Brian Clowes on Dignitas Personae Pt. 2
As we saw last week, the primary purpose of the new Vatican instruction on bioethics, Dignitas Personae, is to clarify Church teachings on biotechnologies that have become prominent since Donum Vitae was published in 1987. Dignitas Personae draws a bright line between scientific activities that treat human beings as a commodity to be produced - or as God's greatest gift.
One of the primary topics addressed by Dignitas Personae is assisted reproductive technologies, or ARTs. Some people think that the authentic pro-lifer should welcome any means taken to bring children into this world, but such thinking reflects an improper understanding of human dignity.
The Catholic Church has always taught that a child should be the fruit of total self-giving between a man and woman who are committed to each other through marriage. Technologies that assist the marital union in conceiving a child through natural means respect the dignity of the child. One example would be the surgical repair of damaged Fallopian tubes. However, those that replace it through brute-force technology, such as in-vitro fertilization, do not respect this inherent dignity and inevitably lead to terrible abuses.
For example, if a child can be conceived in a Petri dish, why should we not then check to ensure that this "product" is free of defects? Why not freeze, experiment on, or discard embryos that are defective or that nobody wants? Why not use gametes from people who have desirable genetic characteristics? Why not rent a third party's uterus to perform the arduous task of childbearing, thereby pushing pregnancy into the province of the poor?
Dignitas Personae is very helpful in that it clearly shows how certain common medical procedures may be either licit or illicit, depending on their objective or usage;
the freezing of oocytes is illicit, although the freezing of ovaries may be permissible if a woman with cancer or some other disease of the ovaries desires to have children in the future;
pre-implantation genetic diagnosis (PGD), which "weeds out" those embryos deemed to be inferior is not allowable because it is a eugenic procedure, although prenatal diagnosis is permissible if its intent is to prepare medical teams and parents to properly care for a sick infant;
embryonic stem cell research (ESCR) is impermissible, since it invariably leads to the death of the embryo, although adult stem cell research is licit; and
using gene therapy to enhance the human race is considered the ultimate in the condemned pseudoscience of positive eugenics, although the same type of therapy used to cure disease in a single subject's non-reproductive cells would be permissible.
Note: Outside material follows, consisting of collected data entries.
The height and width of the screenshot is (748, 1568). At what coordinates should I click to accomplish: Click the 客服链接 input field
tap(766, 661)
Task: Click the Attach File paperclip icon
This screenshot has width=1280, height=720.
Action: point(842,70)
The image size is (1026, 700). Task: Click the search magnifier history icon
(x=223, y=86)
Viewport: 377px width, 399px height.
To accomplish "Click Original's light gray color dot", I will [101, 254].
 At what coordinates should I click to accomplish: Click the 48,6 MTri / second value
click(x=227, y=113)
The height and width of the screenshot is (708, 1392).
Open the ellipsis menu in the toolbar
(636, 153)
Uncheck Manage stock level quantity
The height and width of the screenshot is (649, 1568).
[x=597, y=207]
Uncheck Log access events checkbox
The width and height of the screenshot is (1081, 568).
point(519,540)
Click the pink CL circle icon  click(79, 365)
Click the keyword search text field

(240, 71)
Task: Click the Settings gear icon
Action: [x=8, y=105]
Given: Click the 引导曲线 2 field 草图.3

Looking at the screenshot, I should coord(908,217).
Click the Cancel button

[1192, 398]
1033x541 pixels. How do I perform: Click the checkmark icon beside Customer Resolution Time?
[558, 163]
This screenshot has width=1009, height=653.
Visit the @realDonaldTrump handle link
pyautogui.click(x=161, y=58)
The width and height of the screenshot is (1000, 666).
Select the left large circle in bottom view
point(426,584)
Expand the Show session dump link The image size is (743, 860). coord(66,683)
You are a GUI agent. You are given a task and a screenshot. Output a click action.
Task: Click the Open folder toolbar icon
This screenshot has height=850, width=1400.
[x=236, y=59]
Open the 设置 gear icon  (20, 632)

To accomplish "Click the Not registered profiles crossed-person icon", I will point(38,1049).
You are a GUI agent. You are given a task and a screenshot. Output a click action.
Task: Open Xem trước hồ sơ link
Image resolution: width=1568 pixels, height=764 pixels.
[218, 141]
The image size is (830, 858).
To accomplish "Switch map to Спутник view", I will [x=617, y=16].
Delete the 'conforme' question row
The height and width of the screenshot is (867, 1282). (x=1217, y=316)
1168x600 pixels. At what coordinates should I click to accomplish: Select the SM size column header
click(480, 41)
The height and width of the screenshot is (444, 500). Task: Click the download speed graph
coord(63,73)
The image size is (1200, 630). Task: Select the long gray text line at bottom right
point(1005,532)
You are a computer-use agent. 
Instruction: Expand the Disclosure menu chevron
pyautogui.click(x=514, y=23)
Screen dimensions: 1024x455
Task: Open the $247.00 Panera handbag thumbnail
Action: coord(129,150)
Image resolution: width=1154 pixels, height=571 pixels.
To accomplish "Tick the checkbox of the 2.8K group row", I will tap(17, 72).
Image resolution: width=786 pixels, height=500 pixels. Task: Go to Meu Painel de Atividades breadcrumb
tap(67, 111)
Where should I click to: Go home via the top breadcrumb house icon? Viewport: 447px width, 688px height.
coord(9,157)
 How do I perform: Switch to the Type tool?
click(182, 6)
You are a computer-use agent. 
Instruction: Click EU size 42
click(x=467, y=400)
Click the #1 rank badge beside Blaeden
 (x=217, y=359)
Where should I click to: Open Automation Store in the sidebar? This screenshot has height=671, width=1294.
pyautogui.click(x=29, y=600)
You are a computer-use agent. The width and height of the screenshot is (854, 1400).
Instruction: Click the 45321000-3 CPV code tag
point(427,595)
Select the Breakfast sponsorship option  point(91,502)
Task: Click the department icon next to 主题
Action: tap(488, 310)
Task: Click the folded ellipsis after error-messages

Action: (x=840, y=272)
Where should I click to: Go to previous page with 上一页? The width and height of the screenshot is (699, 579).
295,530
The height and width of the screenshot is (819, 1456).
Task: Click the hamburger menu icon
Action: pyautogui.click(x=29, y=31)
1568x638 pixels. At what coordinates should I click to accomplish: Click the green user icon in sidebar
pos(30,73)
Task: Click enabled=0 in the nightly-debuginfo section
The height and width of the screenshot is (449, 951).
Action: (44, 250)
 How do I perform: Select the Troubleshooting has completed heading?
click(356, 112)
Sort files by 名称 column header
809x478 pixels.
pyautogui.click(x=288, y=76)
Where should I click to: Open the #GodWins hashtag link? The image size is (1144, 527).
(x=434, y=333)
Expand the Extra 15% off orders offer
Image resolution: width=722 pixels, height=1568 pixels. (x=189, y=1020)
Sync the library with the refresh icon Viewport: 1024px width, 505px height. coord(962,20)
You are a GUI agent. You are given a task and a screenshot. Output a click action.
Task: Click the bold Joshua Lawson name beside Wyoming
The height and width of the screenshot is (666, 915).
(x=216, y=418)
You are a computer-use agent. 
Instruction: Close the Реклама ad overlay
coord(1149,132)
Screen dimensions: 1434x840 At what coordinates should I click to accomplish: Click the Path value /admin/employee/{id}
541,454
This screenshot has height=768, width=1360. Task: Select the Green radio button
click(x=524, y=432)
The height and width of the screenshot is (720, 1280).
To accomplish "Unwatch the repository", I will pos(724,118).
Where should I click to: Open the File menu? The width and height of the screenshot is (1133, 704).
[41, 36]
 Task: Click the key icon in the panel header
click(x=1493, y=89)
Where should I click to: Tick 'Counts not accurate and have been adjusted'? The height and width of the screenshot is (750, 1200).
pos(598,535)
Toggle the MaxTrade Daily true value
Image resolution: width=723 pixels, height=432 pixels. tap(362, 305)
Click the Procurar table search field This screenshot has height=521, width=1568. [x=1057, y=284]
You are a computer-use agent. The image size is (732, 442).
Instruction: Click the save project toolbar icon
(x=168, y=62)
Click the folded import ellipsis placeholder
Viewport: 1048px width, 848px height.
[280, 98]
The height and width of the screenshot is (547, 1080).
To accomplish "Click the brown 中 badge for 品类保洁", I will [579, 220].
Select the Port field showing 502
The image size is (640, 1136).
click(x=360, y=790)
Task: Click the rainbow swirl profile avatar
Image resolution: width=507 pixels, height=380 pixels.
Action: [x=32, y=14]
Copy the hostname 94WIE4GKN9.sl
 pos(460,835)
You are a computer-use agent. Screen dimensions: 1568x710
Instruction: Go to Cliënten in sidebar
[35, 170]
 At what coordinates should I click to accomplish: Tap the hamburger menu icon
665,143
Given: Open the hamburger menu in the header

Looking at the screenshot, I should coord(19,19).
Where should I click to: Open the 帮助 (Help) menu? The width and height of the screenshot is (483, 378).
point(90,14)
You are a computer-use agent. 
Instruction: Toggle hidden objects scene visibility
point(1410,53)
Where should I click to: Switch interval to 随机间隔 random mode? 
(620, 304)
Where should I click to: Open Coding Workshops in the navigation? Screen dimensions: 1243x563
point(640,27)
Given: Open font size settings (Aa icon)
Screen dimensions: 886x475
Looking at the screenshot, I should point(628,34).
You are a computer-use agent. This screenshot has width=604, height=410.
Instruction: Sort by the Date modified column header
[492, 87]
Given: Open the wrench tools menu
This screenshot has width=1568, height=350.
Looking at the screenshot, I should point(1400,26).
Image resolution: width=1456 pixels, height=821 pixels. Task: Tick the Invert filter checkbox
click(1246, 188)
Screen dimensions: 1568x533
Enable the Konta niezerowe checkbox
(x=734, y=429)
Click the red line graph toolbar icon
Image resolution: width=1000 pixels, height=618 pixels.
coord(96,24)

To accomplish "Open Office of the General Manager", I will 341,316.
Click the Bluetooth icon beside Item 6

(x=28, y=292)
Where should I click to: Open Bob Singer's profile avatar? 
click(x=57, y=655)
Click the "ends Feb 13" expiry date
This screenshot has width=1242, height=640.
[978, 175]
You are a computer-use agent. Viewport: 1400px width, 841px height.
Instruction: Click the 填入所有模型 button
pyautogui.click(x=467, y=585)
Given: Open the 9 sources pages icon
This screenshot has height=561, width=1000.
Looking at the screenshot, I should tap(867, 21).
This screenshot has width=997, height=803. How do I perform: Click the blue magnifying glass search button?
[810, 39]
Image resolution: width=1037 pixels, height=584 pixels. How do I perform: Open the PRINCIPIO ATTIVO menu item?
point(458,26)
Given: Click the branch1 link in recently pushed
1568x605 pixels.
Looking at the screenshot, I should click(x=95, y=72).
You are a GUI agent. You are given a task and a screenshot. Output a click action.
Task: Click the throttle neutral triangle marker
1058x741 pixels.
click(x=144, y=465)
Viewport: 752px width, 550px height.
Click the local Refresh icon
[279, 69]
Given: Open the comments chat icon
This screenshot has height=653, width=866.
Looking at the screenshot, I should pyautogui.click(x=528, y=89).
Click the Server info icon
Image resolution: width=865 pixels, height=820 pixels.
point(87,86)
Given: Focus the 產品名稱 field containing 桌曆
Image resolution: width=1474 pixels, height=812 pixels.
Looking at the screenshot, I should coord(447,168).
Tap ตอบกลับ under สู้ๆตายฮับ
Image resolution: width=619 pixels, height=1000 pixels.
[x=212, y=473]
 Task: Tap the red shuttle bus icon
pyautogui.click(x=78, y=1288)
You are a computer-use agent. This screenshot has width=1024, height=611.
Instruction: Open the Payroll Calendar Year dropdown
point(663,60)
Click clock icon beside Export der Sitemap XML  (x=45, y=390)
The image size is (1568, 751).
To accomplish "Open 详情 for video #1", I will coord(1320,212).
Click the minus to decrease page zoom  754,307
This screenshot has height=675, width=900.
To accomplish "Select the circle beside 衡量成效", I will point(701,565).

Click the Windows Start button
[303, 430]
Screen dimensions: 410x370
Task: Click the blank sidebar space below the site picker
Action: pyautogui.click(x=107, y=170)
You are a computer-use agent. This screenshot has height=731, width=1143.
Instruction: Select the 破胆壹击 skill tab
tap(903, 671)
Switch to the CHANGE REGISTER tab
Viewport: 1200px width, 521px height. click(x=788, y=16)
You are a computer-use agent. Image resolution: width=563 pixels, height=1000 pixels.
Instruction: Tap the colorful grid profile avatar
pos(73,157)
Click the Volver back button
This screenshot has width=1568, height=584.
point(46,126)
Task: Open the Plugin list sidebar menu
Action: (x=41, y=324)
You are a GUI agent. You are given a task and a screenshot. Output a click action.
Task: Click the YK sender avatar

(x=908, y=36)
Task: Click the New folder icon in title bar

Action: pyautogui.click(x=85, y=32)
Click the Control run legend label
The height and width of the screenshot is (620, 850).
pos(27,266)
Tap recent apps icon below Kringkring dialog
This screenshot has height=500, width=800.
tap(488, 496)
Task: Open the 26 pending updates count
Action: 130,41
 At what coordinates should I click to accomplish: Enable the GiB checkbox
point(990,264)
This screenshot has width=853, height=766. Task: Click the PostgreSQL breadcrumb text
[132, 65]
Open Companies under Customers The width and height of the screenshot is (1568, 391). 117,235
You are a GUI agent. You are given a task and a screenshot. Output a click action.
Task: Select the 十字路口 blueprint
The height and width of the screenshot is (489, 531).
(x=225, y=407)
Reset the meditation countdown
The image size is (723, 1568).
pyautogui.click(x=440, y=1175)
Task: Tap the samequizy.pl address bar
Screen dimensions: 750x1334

In other words, correcting a specific defect in one person's cells is called "somatic cell" gene therapy and is acceptable. But "germ line" gene therapy, which would affect all of a person's cells, is not, since it requires manipulation of embryos in a laboratory.
Since Donum Vitae in 1987, rapidly advancing biological technology has raised many completely new issues. One of these is "altered nuclear transfer," or human cloning that produces embryonic stem cells but not an embryo. This procedure needs more study to ensure that a new human being is never created and then destroyed before it can be declared licit. By contrast, reprogramming adult cells into what are called "induced pluripotent stem cells" is allowable since it can never result in the creation of a human person.
Pro-lifers will perhaps find the most controversial segment of Dignitas Personae to be the one dealing with the "prenatal adoption" of frozen embryos, leading to the birth of "snowflake babies." The desire to adopt these "orphan" embryos is certainly well intentioned and understandable, but leads to a number of problems, the primary of which is the perpetuation of the system that leads to the perceived necessity for such adoptions in the first place. The closest parallel might be Christian organizations which recently "bought back" slaves in Sudan, which implicitly implied that human beings may be bought and sold, and also encouraged slave-taking for profit. Dignitas Personae warns of the many ethical and practical problems associated with it.
Dignitas Personae represents a welcome clarification regarding many medical and scientific procedures in the increasingly complex area of human reproduction, and will answer many questions that have, until now, not been dealt with authoritatively.
We urge all of our readers to go directly to the document and study it if they have any questions.